Rhoads has four people working six days a week to train the canes. After several years, the trellises have 10- to 12-foot fruiting laterals, and berries are everywhere. On traditional plantings, the berries might only show up on the outside two to three feet of the plant.
Training also helps keep the canes from snapping when they are bent down for the winter. Each plant will push six to eight new canes each year, so breaking one is not a tragedy, he said.
“Training is the most important part of this system,” he said.
Rhoads keeps no more than three canes to increase the number of fruiting laterals. He shears the plants when they hit the top of the trellis, rather than wrapping them back around, to avoid yield loss.
“If we kept them all, it’s just too much,” he said.
The airy spacing helps with nutrient and light absorption and seems to have reduced botrytis problems, he said.
Rhoads aims to hit the wholesale market between July and September each year. At that point Georgia and the Carolinas have finished their season, but California has not restarted its picking, he said.
Rhoads said he hopes to get 9,000 to 12,000 pounds of berries per acre. He believes those yields are achievable with the trellis system.
Bruce Smith of High Hopes Farm in Westmoreland, N.H., offered tips for growing raspberries in high tunnels.
He particularly values Brix, which indicates sweetness, because he sells a lot of berries to wineries. He tried Taylor raspberries, which have a Brix of 8 or 9 but are seen as more of a family variety than a commercial one.
“Big mistake. I could not control the growth,” Smith said. The plants grew 25 to 26 feet tall.
Joan J is Smith’s favorite variety.
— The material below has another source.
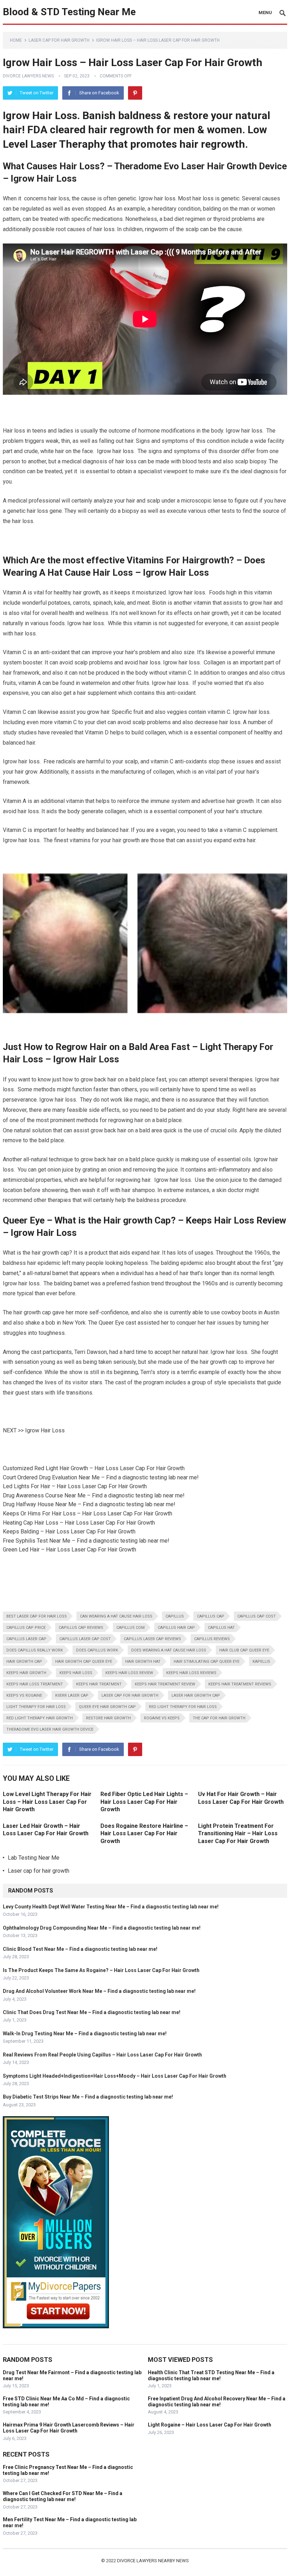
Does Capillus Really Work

He can control the Brix with three fertilizations.
In general, Brix is much higher for the tunnel berries. His Encore raspberries have increased from 7-8 degrees Brix to more than 9.
Polana raspberries, a shorter variety, added a foot or more in height in the high tunnel. Caroline raspberries are also well-suited for tunnel growing, he said.
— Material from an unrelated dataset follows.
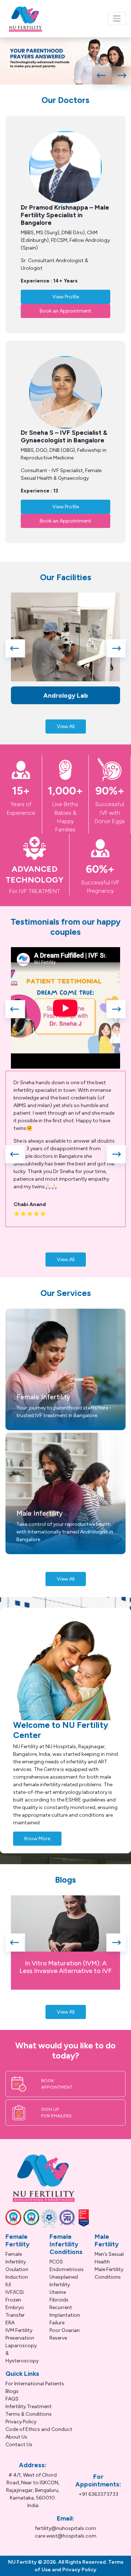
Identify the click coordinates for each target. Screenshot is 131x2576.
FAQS (12, 2399)
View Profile (65, 297)
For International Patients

Smith is doing more fall raspberries now, which do “exceptionally well” in tunnels, he said.
He plants in two rows that are 12 feet apart and six feet from the sides of the high tunnel.
The high tunnels have allowed Smith to spread out his spraying program. He hits his outside raspberries every three days but only sprays the high-tunnel berries once a week. Fewer bugs visit the high tunnels, he said.
The tunnel needs to be correctly positioned for the sun, and the sides need to be rolled up in the summer to keep the heat from climbing toward 100 degrees and hurting the fruit, Smith said. He also puts black material on top of the tunnel to cut the heat in the summer.
He said he does have trouble with large birds landing on the high tunnel and piercing the plastic with their talons.
This year marked the fourth time that the Raspberry and Blackberry Association has held its annual meeting in Hershey. The group held its first annual gathering in Chocolate Town back in 1990 and last visited Hershey in 2008.
This year’s gathering drew growers from such noted berry states as Georgia and California, along with bramble farmers from Pennsylvania and surrounding states, said Debby Wechsler, the group’s executive secretary.
The Mid-Atlantic’s mostly smaller growers emphasize direct marketing. “This big growth in Buy Local has really helped them,” Wechsler said.
Despite new insect pests like spotted drosophila and the brown marmorated stink bug, the berry market is very good, she said.